According to oncologist David Scadden, “the magnitude of risk was something we would have never expected” (Anne Manning, Harvard Gazette).
The thymus is recognized to be extremely important for the immune system’s development during childhood. Young patients who have the gland removed see long-term declines in T-cells, a category of white blood cell that fights infection and disease.
Children without thymus typically have a weakened immune response to vaccinations.
However, the thymus shrinks and generates much fewer T-cells for the body once a person reaches puberty. Because it resides in front of the heart, it can appear to be removed without causing any immediate injury, and this is frequently done during cardiothoracic surgery.
Although thymectomy, or surgical removal of the thymus, is sometimes necessary for people with thymus cancer or persistent autoimmune illnesses like myasthenia gravis, the gland isn’t always a problem.
It might even be a great aid.
Researchers in Boston examined the results of patients who had undergone cardiothoracic surgery between 1,146 patients who had their thymus removed and more than 6,000 controls who did not, using patient data from a state healthcare system.

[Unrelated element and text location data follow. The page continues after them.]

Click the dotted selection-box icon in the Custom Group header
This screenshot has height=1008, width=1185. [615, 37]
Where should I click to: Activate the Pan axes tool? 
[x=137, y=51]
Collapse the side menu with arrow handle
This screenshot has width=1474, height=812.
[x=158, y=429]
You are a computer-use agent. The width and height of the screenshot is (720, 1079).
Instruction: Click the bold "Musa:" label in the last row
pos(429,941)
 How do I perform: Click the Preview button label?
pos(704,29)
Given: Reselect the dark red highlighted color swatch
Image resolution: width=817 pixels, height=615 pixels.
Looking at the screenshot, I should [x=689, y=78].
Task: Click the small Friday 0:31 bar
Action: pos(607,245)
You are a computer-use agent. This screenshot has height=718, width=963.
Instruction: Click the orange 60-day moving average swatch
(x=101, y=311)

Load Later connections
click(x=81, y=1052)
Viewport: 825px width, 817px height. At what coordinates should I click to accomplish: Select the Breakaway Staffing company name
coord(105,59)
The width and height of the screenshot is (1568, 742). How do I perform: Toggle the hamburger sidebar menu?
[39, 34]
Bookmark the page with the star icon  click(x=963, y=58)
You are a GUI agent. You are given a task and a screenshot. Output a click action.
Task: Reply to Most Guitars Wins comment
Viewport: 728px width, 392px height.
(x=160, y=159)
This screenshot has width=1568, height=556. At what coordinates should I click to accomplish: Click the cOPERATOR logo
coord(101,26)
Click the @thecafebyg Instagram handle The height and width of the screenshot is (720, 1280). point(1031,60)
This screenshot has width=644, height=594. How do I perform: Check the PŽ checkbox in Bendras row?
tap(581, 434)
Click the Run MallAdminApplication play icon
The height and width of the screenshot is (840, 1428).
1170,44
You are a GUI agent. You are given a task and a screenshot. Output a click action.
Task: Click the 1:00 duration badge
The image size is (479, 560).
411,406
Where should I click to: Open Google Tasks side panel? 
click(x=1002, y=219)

Even after taking into consideration factors such as gender, age, race, myasthenia gravis, and postoperative infections, those who had a thymectomy had a mortality rate that was nearly twice as high as that of controls within 5 years.
Within five years following surgery, patients who had their thymus removed had a twofold increased risk of developing cancer.
Additionally, compared to the control group, this malignancy was often more aggressive and frequently returned after treatment.
It is unclear why these relationships exist, but scientists believe a thymus deficiency is interfering in some way with the healthy operation of the adult immune system.
Less diversified T-cell receptors were detected in the bloodwork of a subset of study participants who had undergone thymectomy, which may have an impact on the development of cancer or autoimmune illnesses following surgery.
The study’s authors write, “Together, these results support a role for the thymus in contributing to new T-cell production in adulthood and to the maintenance of adult human health.”
Their findings, they claim, strongly imply that the thymus continues to play a functionally significant role in our ultimate health throughout.
The study was published in The New England Journal of Medicine.